It was back in October 2015 that I previously featured The Flatmates on the blog. It was part of a year-long series looking at bands who had featured on the C86 triple-CD issued by Cherry Red Records in which I gave as much of a bio as I could from what I’d been able to glean while saying lots of positive things about their debut single I Could Be In Heaven.

There were a few very welcome comments added by readers, with some folk taking the opportunity to update the story I’d given with info that the band had, of sorts, reformed. Brian, from Linear Tracking Lives, is a huge fan of the C86 genre and he simply said “The band’s best moment… although Shimmer was pretty damn good too.”

I picked up a 12″ copy of Shimmer a wee while back. And as the heading of the post indicates, my great friend from Seattle was, yet again, on the money:-

mp3 : The Flatmates – Shimmer

Another Buzzcocks meets Shangri-Las type of song. Great fun.

Three tracks on the b-side:-

mp3 : The Flatmates – On My Mind
mp3 : The Flatmates – If Not For You
mp3 : The Flatmates – Bad

The middle track is a cover of a Bob Dylan track….one which actually means a lot to me.

It was back in 2000 when my young brother Stevie got married over in Orlando where he’d been living for about six years. The whole family and a number of his close friends went over for the occasion and I was asked, in advance, if I could read something appropriate which nodded to America, but nothing religious (Stevie is all too aware of my atheist tendencies).

I spoke to a few friends over here about it, including someone who had a huge knowledge of folk music as I thought that might be where I’d find inspiration, and it was he who said the words to If Not For You would work well.

And he was right.

If not for you
Babe, I couldn’t find the door
Couldn’t even see the floor
I’d be sad and blue
If not for you

If not for you
Babe, I’d lay awake all night
Wait for the mornin’ light
To shine in through
But it would not be new
If not for you

If not for you
My sky would fall
Rain would gather too
Without your love I’d be nowhere at all
I’d be lost if not for you
And you know it’s true

If not for you
My sky would fall
Rain would gather too
Without your love I’d be nowhere at all
Oh! what would I do
If not for you

If not for you
Winter would have no spring
Couldn’t hear the robin sing
I just wouldn’t have a clue
Anyway it wouldn’t ring true
If not for you

The Flatmates version is far more danceable mind you….and they make it sound like one of their own!

Oh, and because it was a second-hand copy of the single, I didn’t get to read the ‘free flatsharing guide’ given away back in the day.
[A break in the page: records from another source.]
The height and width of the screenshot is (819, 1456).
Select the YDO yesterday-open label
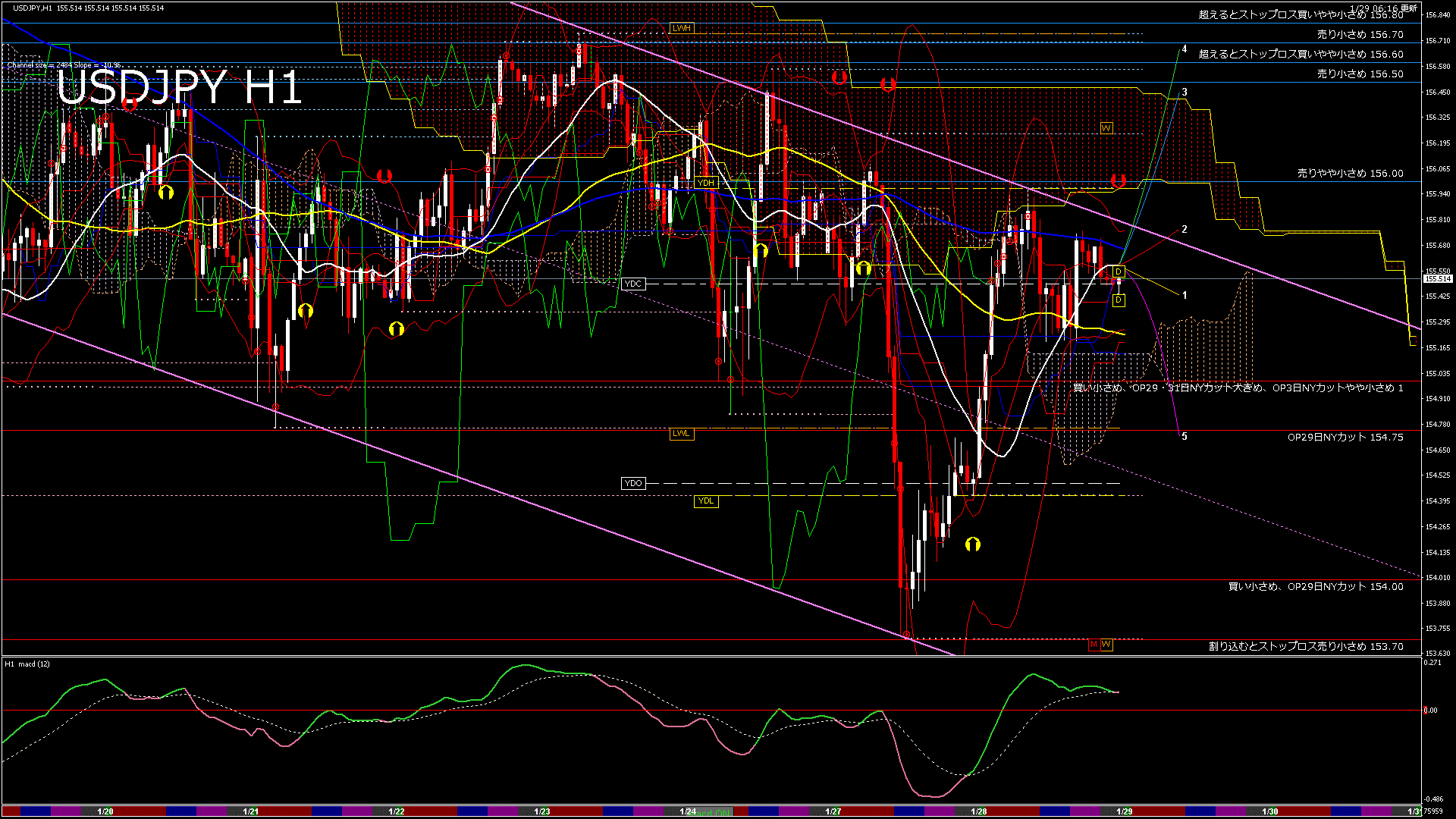coord(632,483)
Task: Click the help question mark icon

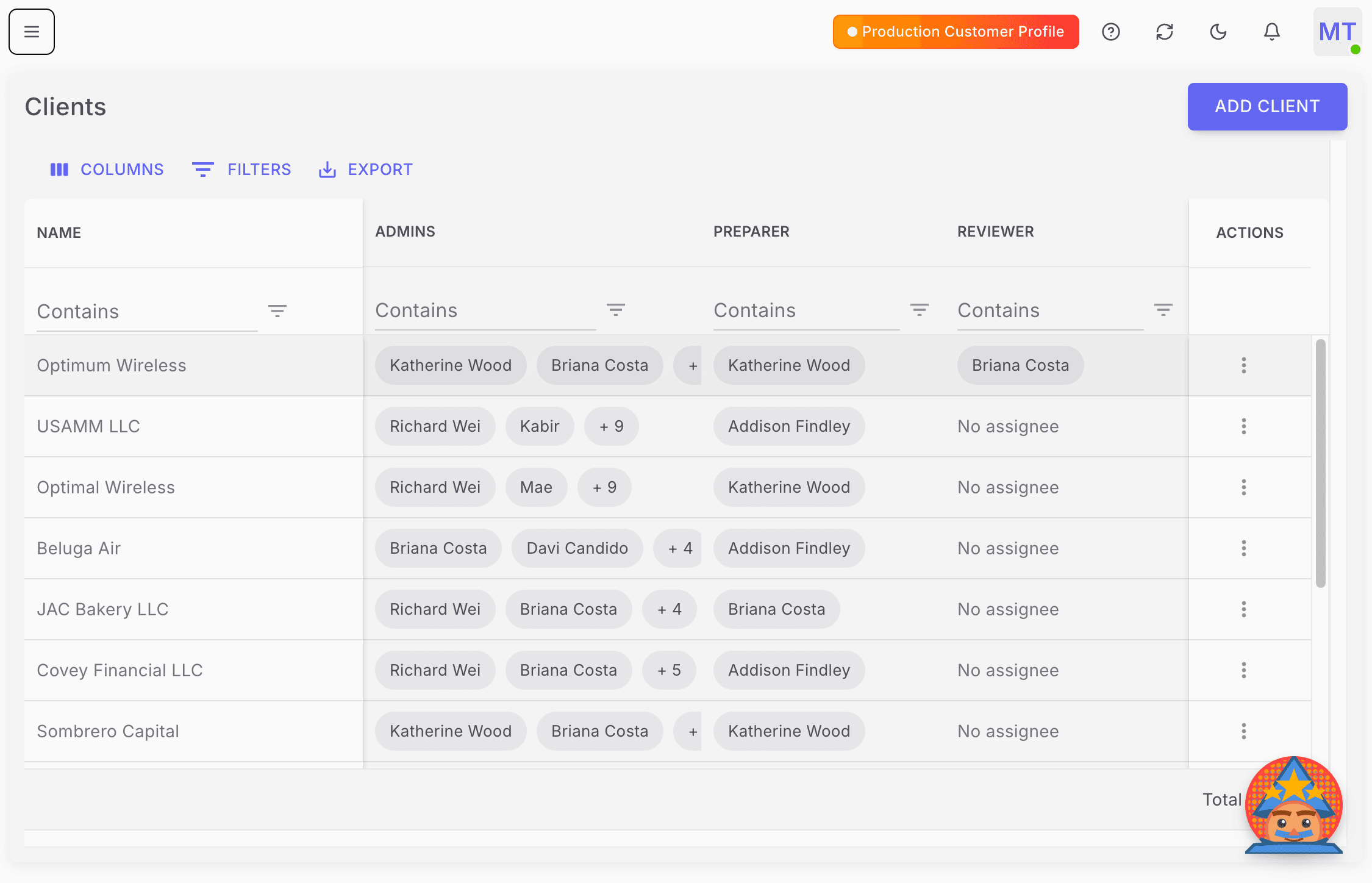Action: (x=1111, y=32)
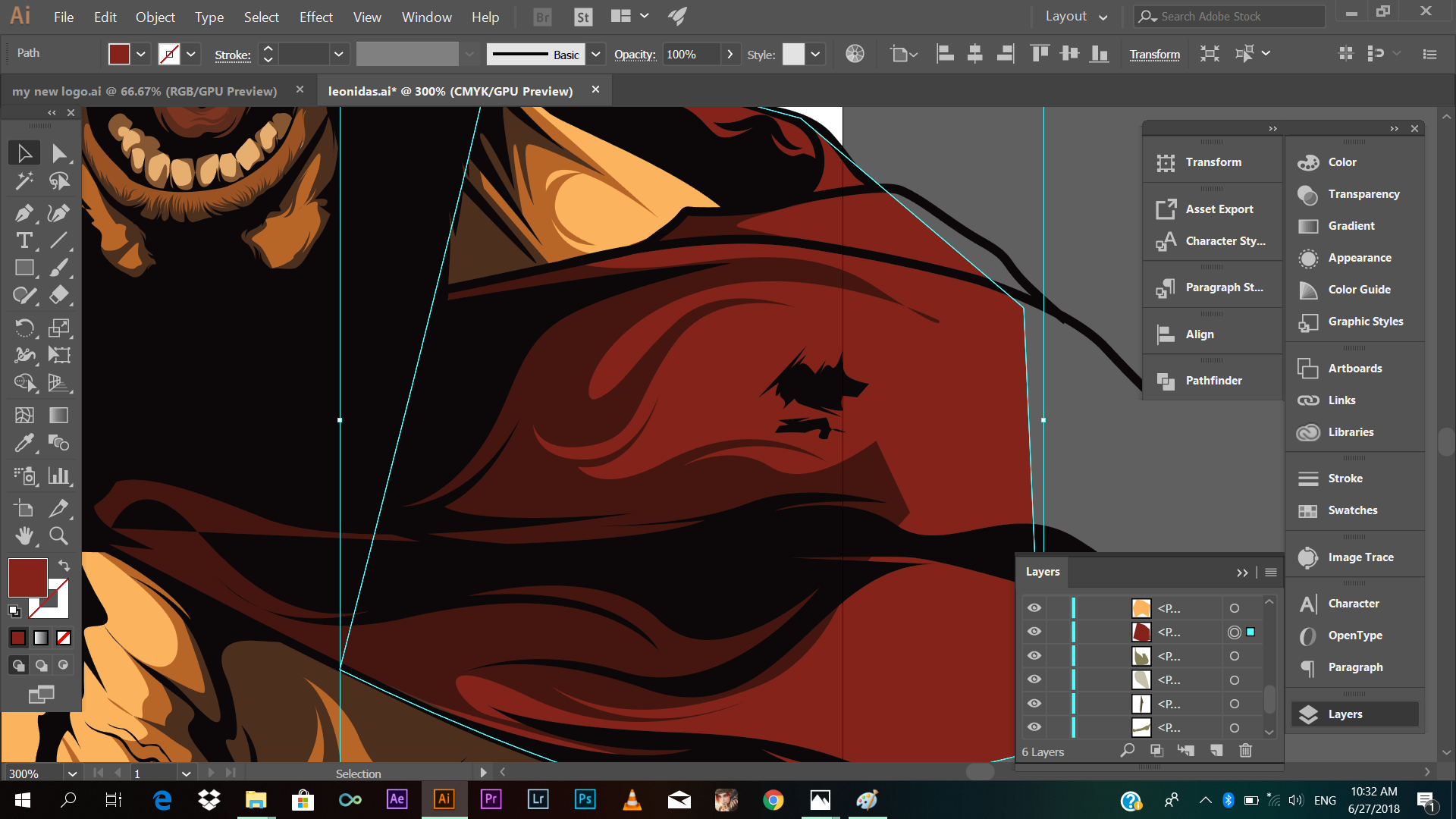The image size is (1456, 819).
Task: Switch to the my new logo.ai tab
Action: (145, 91)
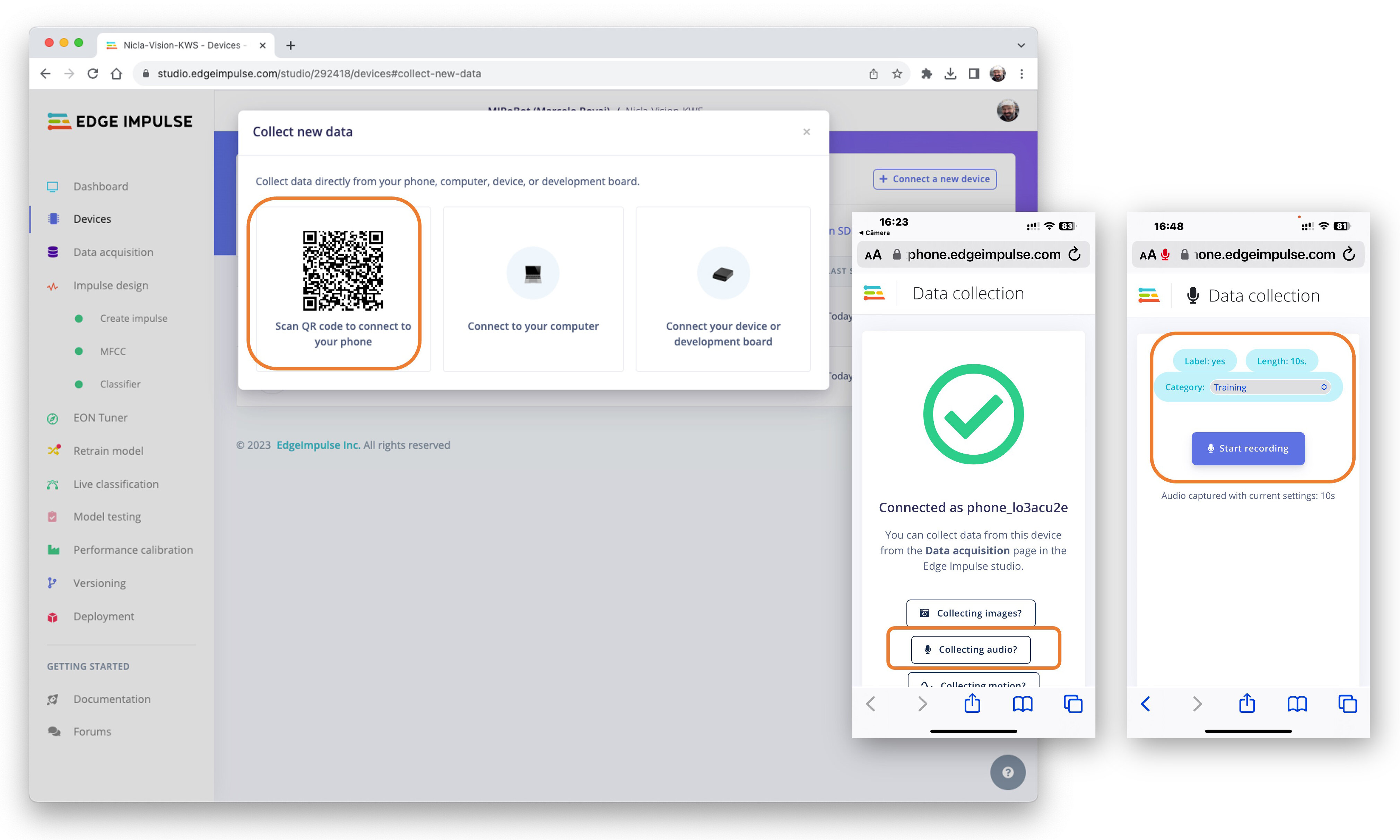Click the QR code to connect phone
Image resolution: width=1400 pixels, height=840 pixels.
point(342,271)
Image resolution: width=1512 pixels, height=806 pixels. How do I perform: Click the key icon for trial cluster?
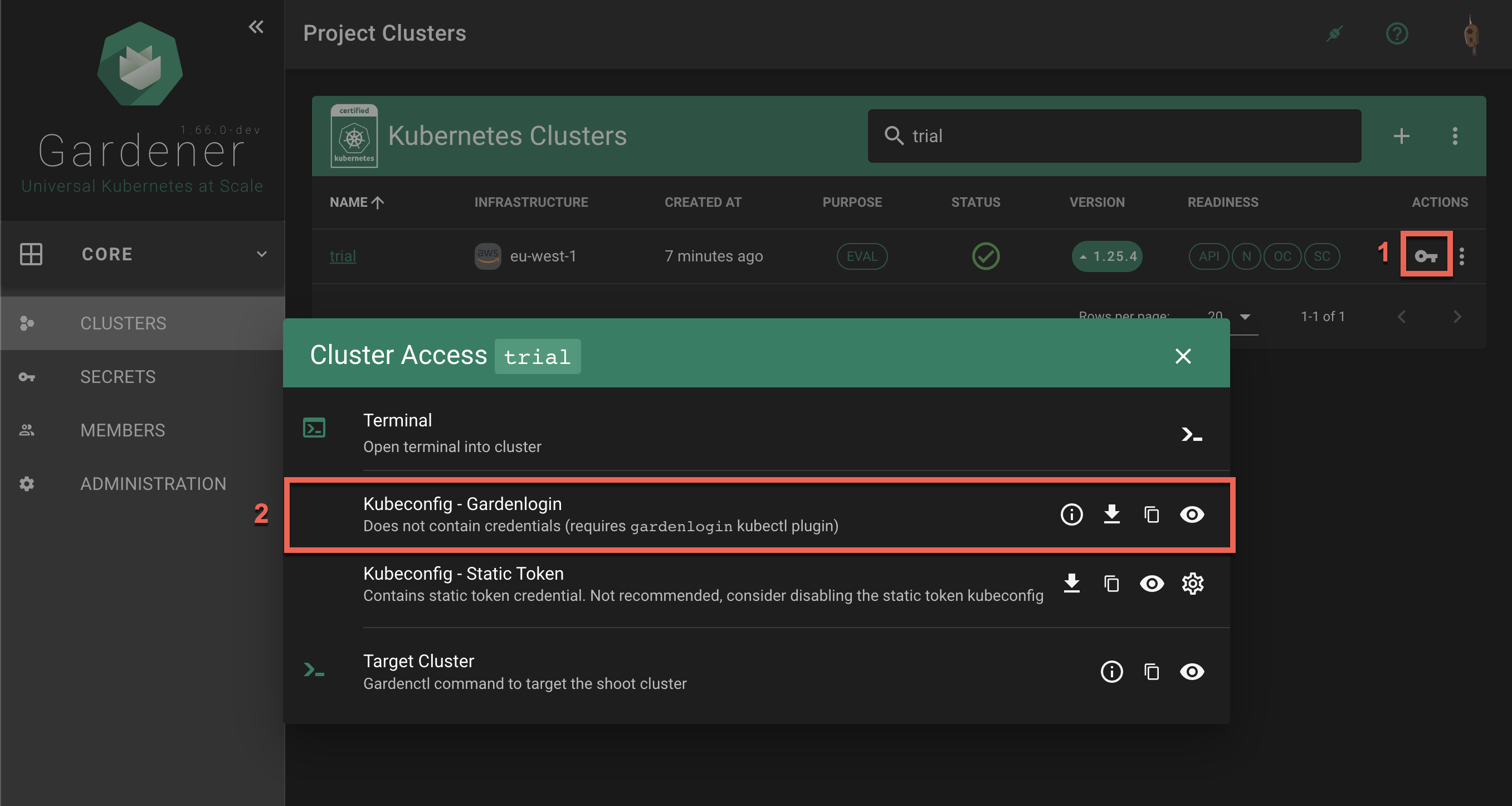click(x=1426, y=255)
You know that famous Marlon Brando line from On The Waterfront? Well this lot really coulda been contenders for the indie-pop crown in the late 80s.

There’s a great story as to how they got their name in that a local journalist in Bristol was interviewing the drummer and asked who else was in the group. The reply of ‘oh it’s just me and my flatmates’ provided the light-bulb apove the head moment for all concerned.

The thing is The Flatmates were, for the most part, literally folk who lived together under the one roof. It was singer/guitarist Martin Whitehead who was the initial mainstay of the band in 1985. He recruited Rocker on drums whose roommate Kath Beach came in on bass. Yet another roommate – Debbie Haynes – then joined to take on vocal duties allowing Whitehead to concentrate on lead guitar.

Whitehead had a finger in many pies in the scene building up in Bristol, including the management of the most revered indie venue in the city, which enabled The Flatmates to offer themselves as support act for any singer or band passing through – and there were many as a result of the C86 movement.

By October 1986 they were able to release their debut single on Subway Organisation Records which had been founded by, yup you guessed it, Martin Whitehead. By now there was a real buzz about the band with much positive press and reviews.  And no wonder, as it was an absolute belter of a 45, described with great accuracy by one critic as a fusion of Buzzcocks with The Shangri-Las :-

mp3 : The Flatmates – I Could Be In Heaven

After ust eight gigs Kate Beach quit the band and and was replaced by Sarah Fletcher – it wasn’t the last time in what was a short history that the Flatmates fell out – the drummer was next to go (although to be fair it was the need to concentrate on her career as a dental surgeon more than anything else which forced the change) ; then the replacement bass player was herself replaced.

In the meantime, a second guitarist – Tim Rippington – was recruited but in less than a year had been sacked after turning up drunk at a gig at the University of London and fightig with the rest of the band as well as members of the audience.  This was not twee pop by any stretch of the imagination.

The band split for good in late 1989 with just five singles to show for their efforts.  But they are still very fondly remembered by many.